Tudo isso parecia direito adquirido. Um raciocínio simples: se eu trabalho e recebo meu dinheiro, é claro que tenho a possibilidade de celebrar e de viver momentos de prazer.  Éramos uma geração que entendia muito pouco a palavra “privação”. Quando muito, enxergávamos o termo apenas pelo viés financeiro, no ato de se privar de uma compra ou de uma experiência em fases em que as economias não andavam lá muito bem. Mas, de fato, nossa geração não foi habituada a ser privada da sua liberdade e, consequentemente, da sua sede de sempre ir além.

No início da pandemia, quase todos nós tratamos o assunto com um ar sereno de provisoriedade. “Mês que vem isso já passou”, “daqui uns meses isso acaba”, “já já vem a vacina”. Mas já ultrapassamos a marca de um ano aprendendo o que são as verdadeiras privações. Não dá para ir ao bar. Não dá para encontrar os amigos. Não dá para dançar madrugada adentro. Não dá para beijar desconhecidos. Não dá para pegar um voo para um lugar qualquer.
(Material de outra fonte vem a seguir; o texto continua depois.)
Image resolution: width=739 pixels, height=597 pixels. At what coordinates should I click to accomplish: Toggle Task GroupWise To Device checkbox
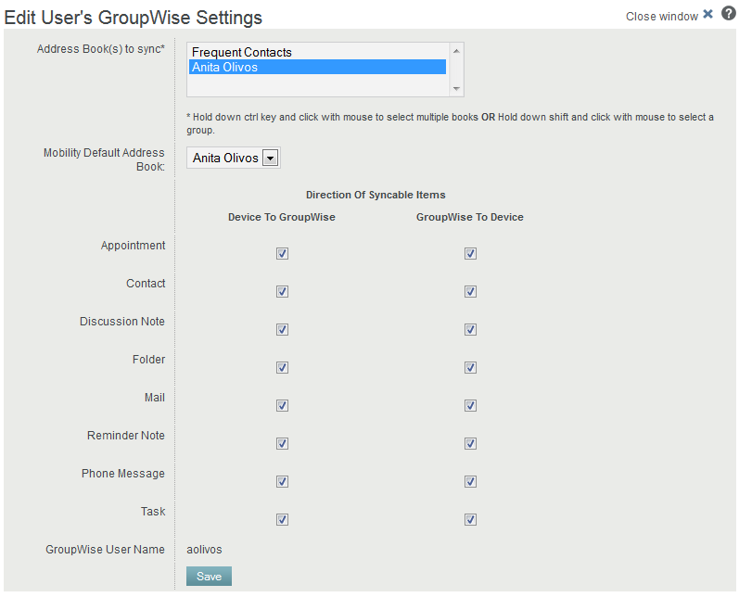[x=470, y=519]
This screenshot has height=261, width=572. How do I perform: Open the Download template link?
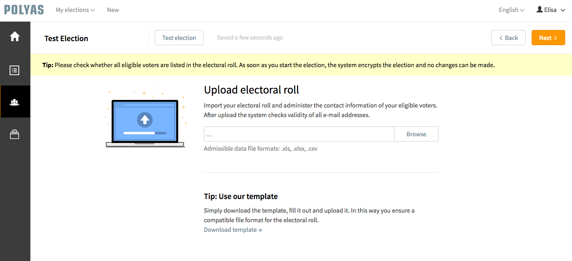pyautogui.click(x=233, y=229)
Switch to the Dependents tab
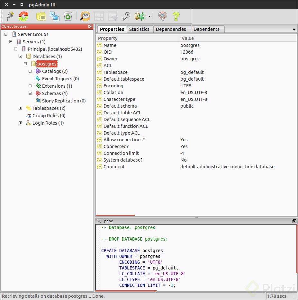Screen dimensions: 298x300 206,29
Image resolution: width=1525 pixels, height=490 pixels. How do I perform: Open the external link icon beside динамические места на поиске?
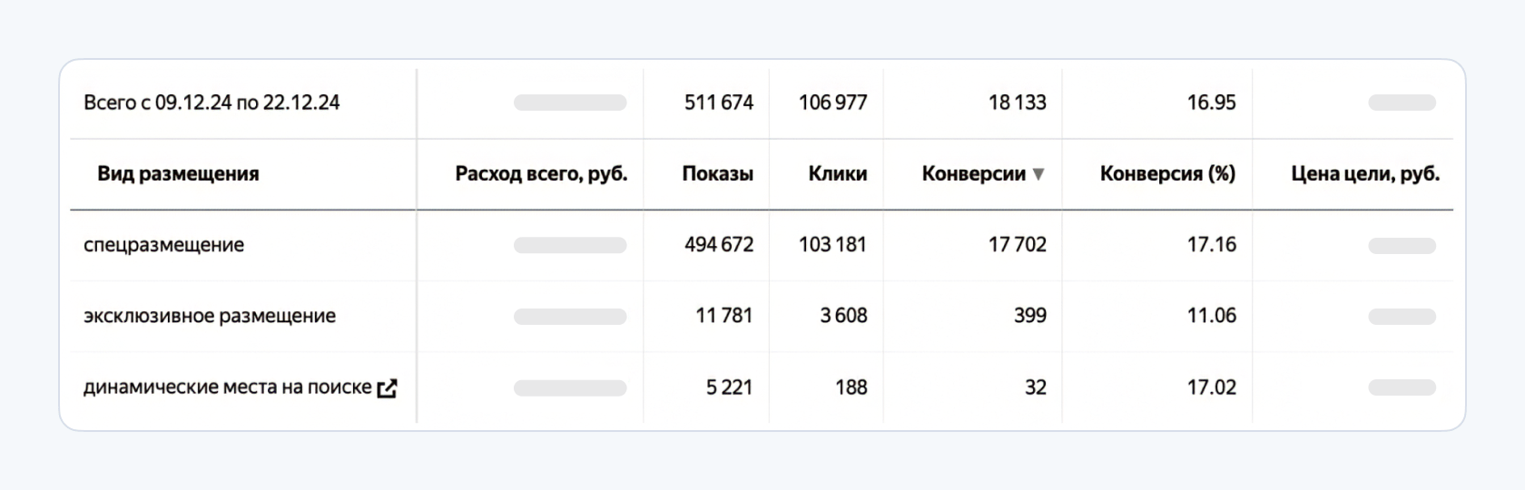point(387,388)
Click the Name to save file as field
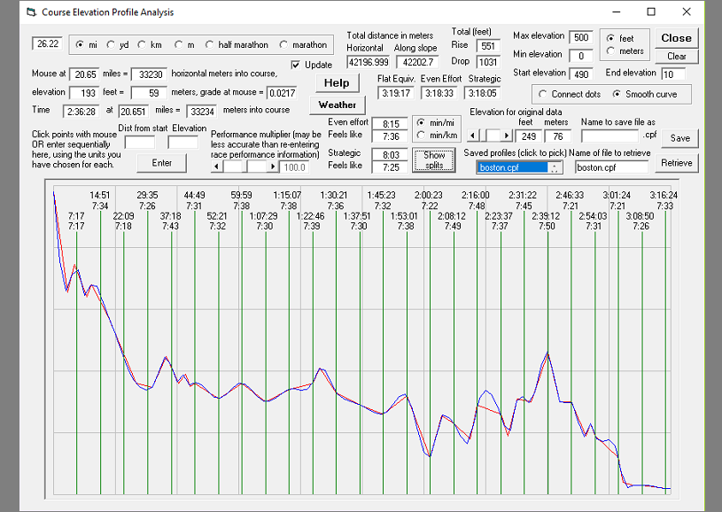The width and height of the screenshot is (722, 512). pyautogui.click(x=609, y=136)
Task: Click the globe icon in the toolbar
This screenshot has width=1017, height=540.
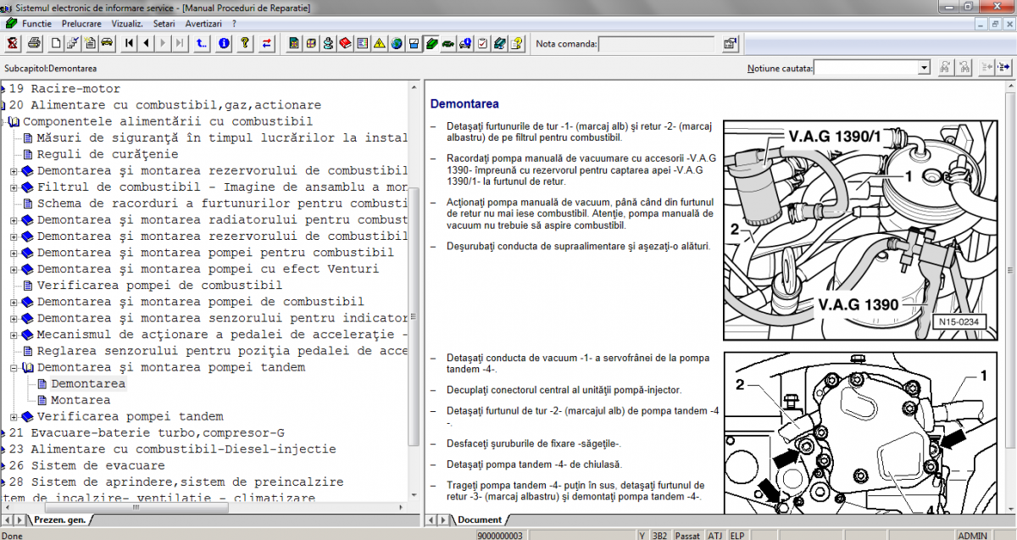Action: (x=396, y=43)
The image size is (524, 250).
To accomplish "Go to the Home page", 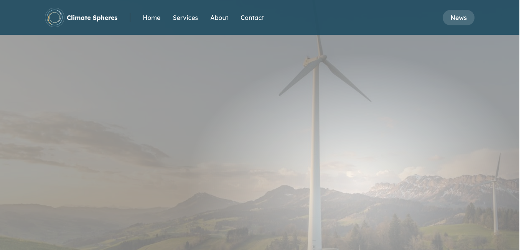I will [152, 18].
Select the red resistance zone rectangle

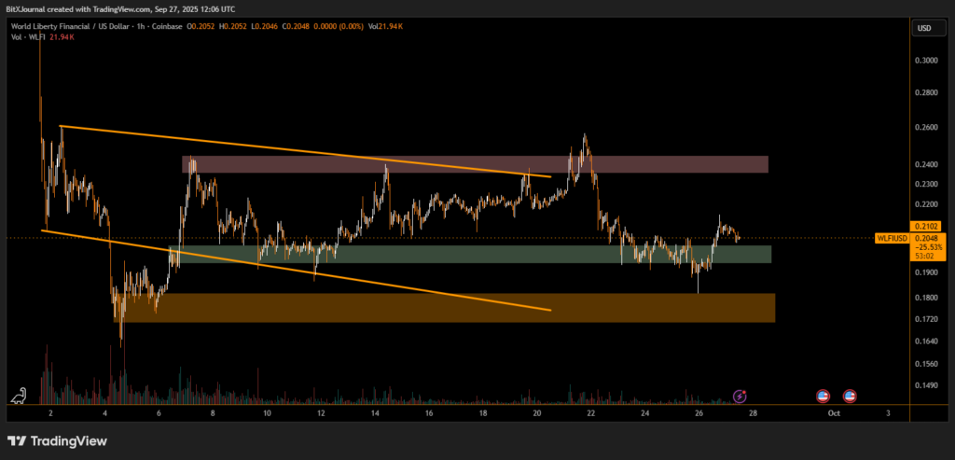tap(475, 164)
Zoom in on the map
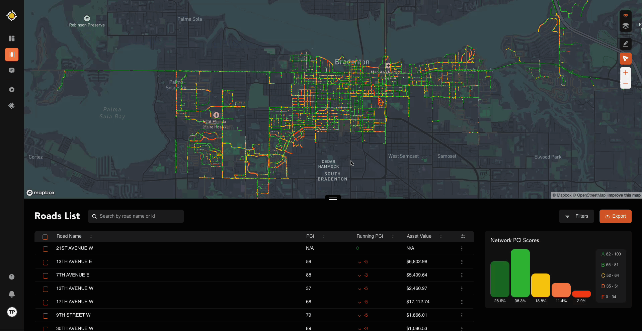Screen dimensions: 642x331 click(625, 73)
Ainda insistimos, durante em período, em fazer planos a médio prazo. Planejar o aniversário em maio. Planejar as férias de julho. Planejar a remarcação de uma viagem para outubro. E esses planos também falharam. Não nos foi subtraída só a alegria presente, mas até a esperança numa alegria futura. Parecia uma série de falsas esperanças, nas quais insistíamos, sedentos, em acreditar.

Foi preciso aprender a ter mais paciência. A entender que o destino tem seu próprio tempo e que talvez as nossas celebrações tenham que acontecer de forma alternativa. As festas terão que esperar. As viagens terão que esperar. Os abraços terão que esperar. Até quando? Não sabemos. Mas certamente não é a semana que vem, nem o mês que vem.

Paramos de fazer planos – pelo menos da forma como estávamos habituados a planejar. E isso é frustrante. Mas, pela primeira vez, sentimos na pele o que sentiram gerações que viveram em períodos de guerra e de outras doenças epidêmicas. Talvez isso faça de nós uma geração melhor – ou pelo menos um pouco mais humilde, consciente de que não estamos no controle de tudo.